Triplets again—for the third year in a row! I’m not talking about prolific humans, but the Bald Eagle (Haliaeeatus leucocephalus) pair nesting in a giant Cottonwood (Populus deltoides) tree along the Quinnipiac River marsh in Hamden, Connecticut. This nest site is in the Hamden Land Conservation Trust’s Henry and Irene Gargiulo Wildlife Refuge. The three chicks are now flapping and testing their wings in the nest. Any day now, they will fly out to a nearby branch and be taking off by the end of June.

Bald Eagles usually lay two eggs. Successfully raising three chicks is relatively rare for eagles. It is a sign of experienced parents, as well as the clean water with plenty of fish in the Quinnipiac River ecosystem. The expansion of the Clean Water Act in 1972 really made a difference in U.S. waterways.
Eagle nests were not always successful. From the 1950s to the 1980s there were no nesting Bald Eagles in Connecticut. The persistent pesticide DDT had traveled up through the food web and caused endocrine problems in eagles. Eggs had thin shells and eagles were unsuccessful in rearing chicks. The Yale Peabody Museum was among the institutions that documented eggshell thinning through specimens in its collections.
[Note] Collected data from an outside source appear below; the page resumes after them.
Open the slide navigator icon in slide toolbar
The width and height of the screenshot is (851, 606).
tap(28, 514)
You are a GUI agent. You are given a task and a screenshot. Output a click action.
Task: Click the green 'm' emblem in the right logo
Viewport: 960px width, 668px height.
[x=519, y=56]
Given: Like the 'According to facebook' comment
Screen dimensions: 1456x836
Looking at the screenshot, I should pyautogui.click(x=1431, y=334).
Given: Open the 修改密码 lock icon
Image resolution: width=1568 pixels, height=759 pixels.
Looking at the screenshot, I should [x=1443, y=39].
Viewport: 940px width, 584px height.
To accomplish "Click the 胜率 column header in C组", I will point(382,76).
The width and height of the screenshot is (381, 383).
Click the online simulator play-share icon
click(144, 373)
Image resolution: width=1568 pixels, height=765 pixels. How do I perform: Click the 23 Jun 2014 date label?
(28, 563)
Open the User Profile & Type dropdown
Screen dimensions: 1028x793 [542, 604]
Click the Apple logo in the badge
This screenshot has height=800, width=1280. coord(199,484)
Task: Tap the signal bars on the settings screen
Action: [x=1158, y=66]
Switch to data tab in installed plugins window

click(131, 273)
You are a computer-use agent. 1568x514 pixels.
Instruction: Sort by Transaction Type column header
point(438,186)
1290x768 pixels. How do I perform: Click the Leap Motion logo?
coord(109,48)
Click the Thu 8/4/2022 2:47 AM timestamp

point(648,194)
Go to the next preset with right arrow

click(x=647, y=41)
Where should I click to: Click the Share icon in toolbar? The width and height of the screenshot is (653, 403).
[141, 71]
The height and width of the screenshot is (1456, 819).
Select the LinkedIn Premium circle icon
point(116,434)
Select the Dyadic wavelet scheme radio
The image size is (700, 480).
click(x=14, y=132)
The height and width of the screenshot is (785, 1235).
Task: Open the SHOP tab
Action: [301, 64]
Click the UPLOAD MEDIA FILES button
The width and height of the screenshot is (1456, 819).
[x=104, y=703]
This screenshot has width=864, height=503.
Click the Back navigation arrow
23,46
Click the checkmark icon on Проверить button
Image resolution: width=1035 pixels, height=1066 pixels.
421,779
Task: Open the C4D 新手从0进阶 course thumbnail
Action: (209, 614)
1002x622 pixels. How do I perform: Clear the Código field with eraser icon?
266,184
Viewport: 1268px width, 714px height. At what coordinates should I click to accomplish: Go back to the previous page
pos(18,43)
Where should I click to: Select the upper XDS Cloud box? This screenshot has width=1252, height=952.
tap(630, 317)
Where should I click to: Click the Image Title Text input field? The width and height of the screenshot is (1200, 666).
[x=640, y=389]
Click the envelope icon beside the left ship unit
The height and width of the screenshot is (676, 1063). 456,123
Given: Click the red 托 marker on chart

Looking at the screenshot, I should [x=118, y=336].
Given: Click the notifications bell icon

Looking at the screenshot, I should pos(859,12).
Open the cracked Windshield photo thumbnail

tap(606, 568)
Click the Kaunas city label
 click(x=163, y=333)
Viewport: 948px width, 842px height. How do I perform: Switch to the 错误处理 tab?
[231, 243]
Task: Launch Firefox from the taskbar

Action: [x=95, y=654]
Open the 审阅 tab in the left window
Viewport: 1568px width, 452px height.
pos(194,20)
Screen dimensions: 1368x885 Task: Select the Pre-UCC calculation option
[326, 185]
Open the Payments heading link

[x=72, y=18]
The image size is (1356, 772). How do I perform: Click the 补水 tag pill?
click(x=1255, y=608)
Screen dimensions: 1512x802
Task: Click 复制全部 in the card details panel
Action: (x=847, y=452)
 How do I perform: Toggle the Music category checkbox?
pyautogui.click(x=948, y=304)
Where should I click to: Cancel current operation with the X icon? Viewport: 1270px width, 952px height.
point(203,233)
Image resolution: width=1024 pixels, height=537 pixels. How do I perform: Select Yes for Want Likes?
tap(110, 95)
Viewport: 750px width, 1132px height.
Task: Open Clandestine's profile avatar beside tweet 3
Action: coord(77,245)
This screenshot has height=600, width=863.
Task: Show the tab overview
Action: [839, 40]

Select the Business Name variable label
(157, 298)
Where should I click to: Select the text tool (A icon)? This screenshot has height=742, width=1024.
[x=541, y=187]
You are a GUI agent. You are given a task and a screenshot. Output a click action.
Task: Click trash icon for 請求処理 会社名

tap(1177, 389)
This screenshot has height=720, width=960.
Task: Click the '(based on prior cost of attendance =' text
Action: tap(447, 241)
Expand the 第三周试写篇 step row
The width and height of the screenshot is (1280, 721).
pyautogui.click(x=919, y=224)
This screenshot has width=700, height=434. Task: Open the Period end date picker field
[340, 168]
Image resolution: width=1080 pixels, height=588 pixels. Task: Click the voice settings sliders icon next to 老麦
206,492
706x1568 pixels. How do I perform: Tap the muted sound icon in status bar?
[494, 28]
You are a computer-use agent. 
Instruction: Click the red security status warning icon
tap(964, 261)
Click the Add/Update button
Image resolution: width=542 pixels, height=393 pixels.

The Bald Eagle was one of the first species put on the U.S. Fish and Wildlife Service’s endangered species list in 1967. DDT was banned in the United States in 1972. Bald Eagles and other raptors slowly began to recover. This recovery has been a real success story. In 2007 the Bald Eagle was removed from the list.
During the 2019 breeding season there were over 316,000 Bald Eagles in the lower 48 states, including more than 71,000 breeding pairs. In 2020, Connecticut Department of Energy and Environmental Protection (DEEP) staff and volunteers recorded 47 successful Bald Eagle nests that hatched 88 chicks, smashing earlier records.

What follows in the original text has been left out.